Report how many lines in the listing below include the string "height", and write nothing more.

-- Supplied records --
+-------+

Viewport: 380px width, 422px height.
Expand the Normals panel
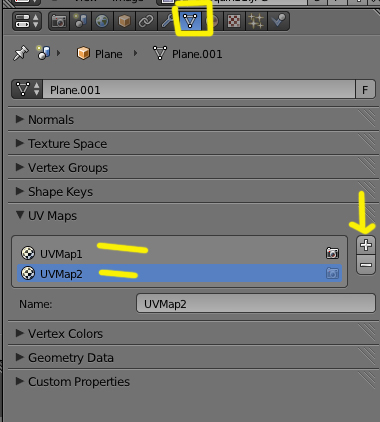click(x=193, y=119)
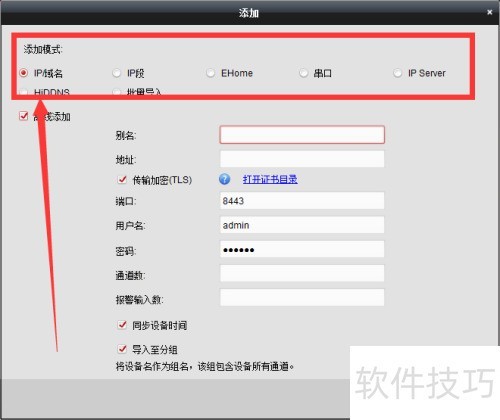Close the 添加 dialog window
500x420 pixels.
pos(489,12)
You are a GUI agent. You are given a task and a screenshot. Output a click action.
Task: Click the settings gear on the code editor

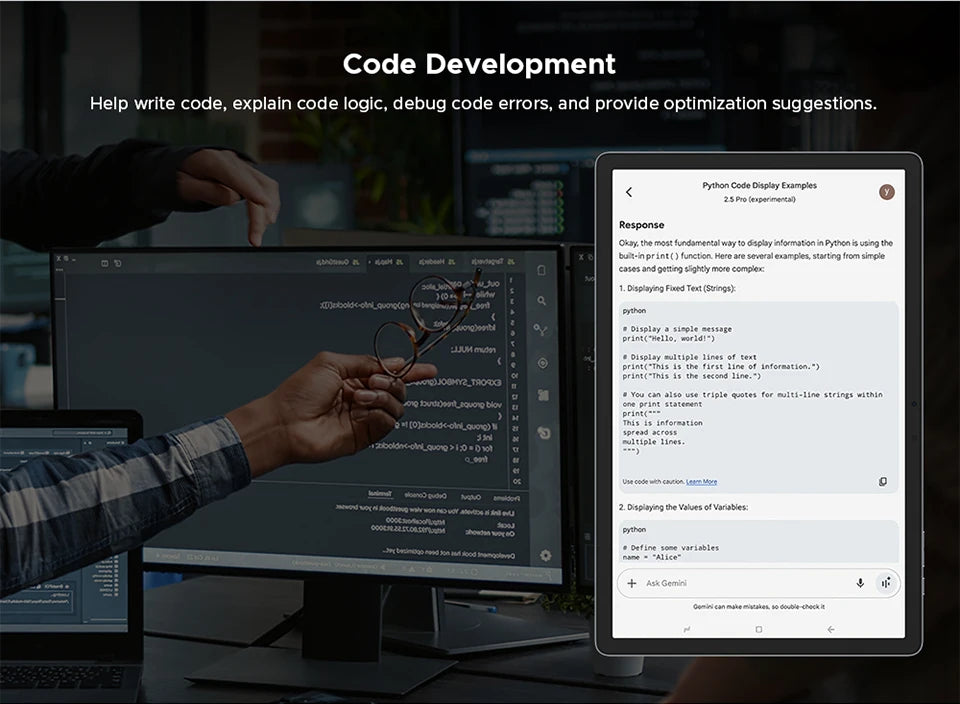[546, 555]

+-------+

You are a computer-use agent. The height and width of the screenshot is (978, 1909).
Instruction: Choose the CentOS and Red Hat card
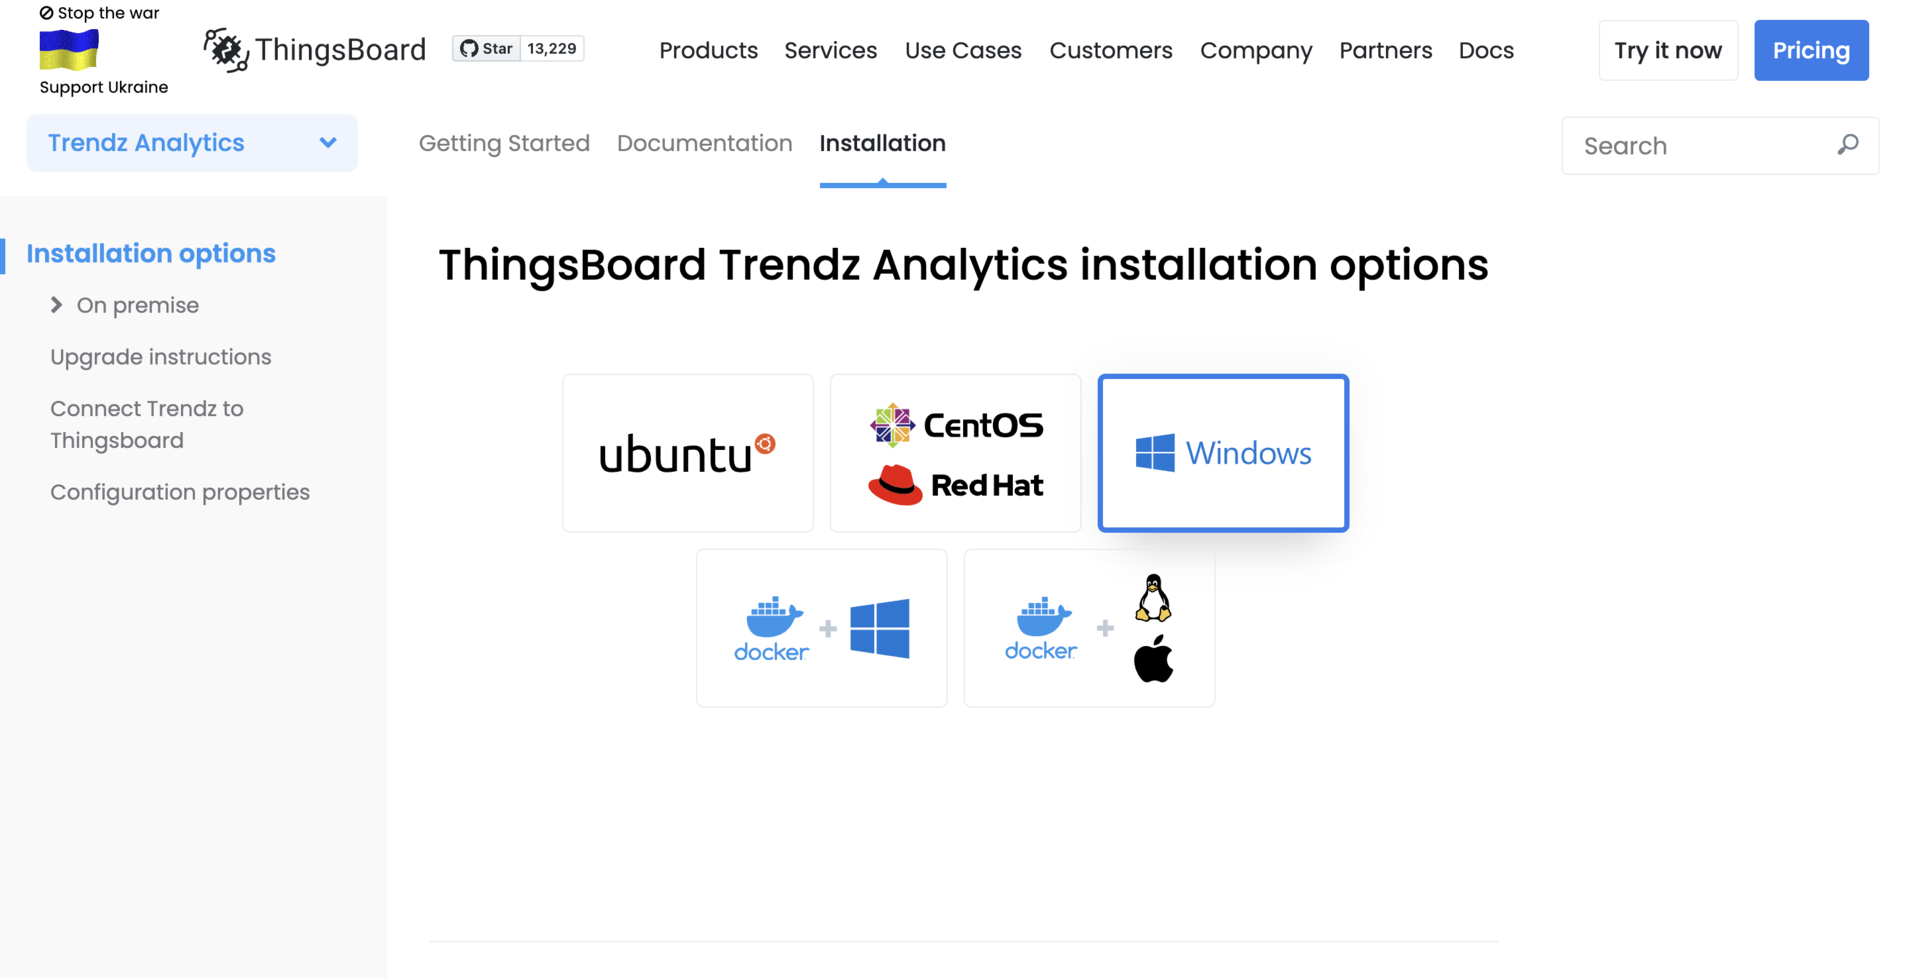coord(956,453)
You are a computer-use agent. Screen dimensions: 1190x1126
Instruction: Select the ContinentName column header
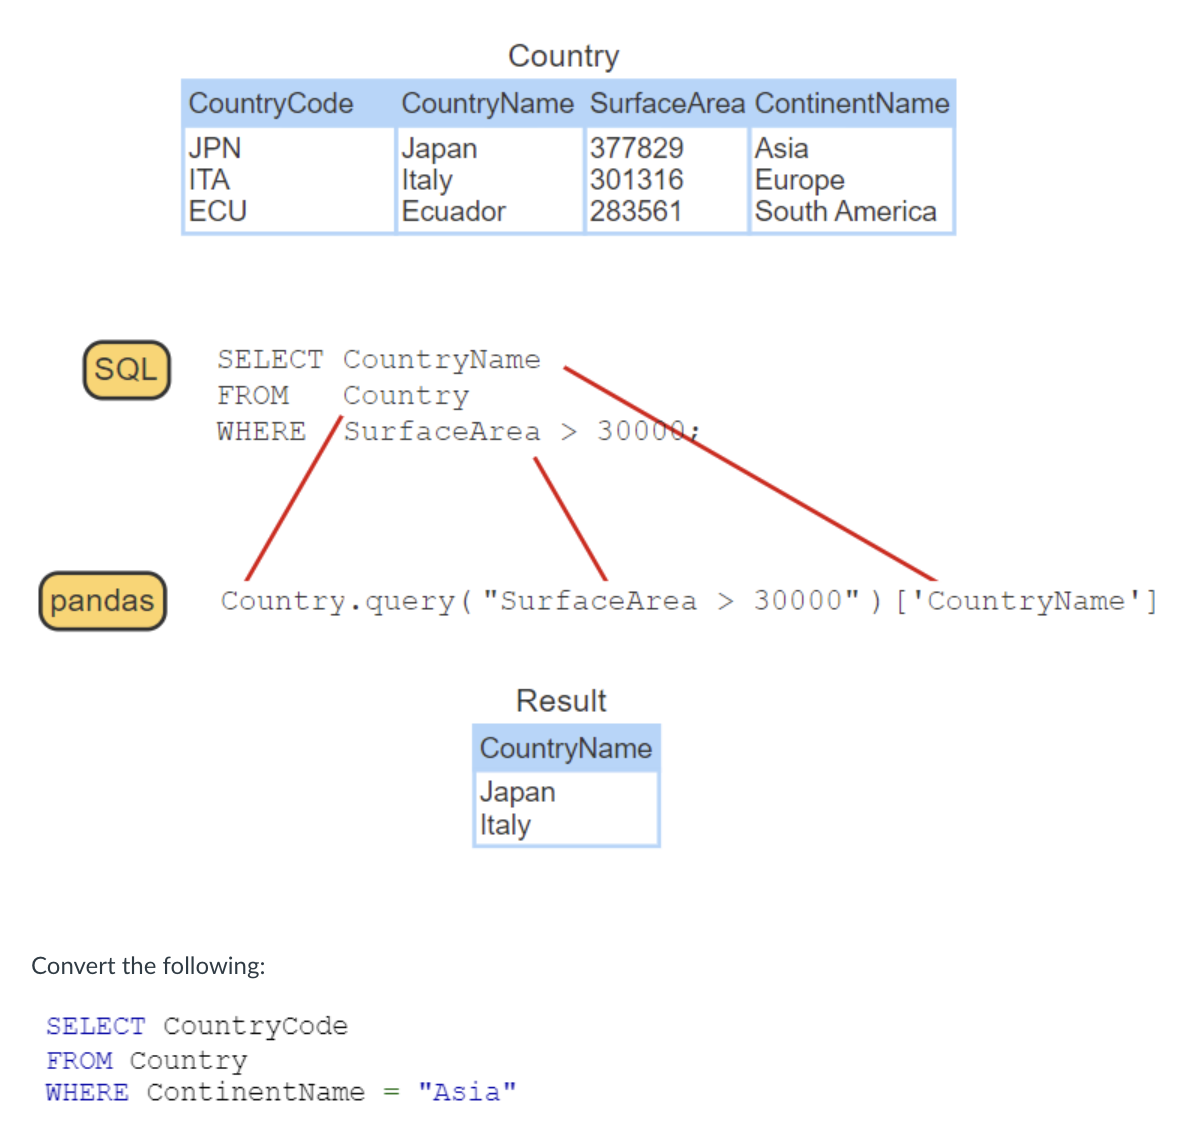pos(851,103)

+-------+

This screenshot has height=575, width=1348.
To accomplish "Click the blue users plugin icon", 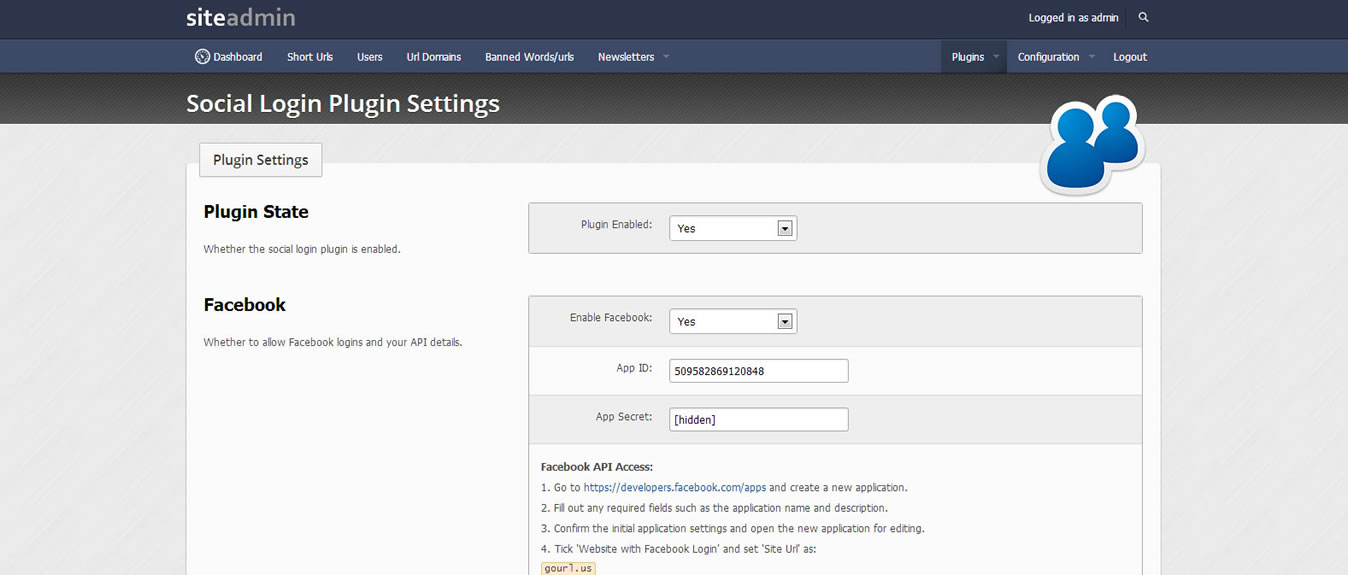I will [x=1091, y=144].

+-------+

-- Written response --
3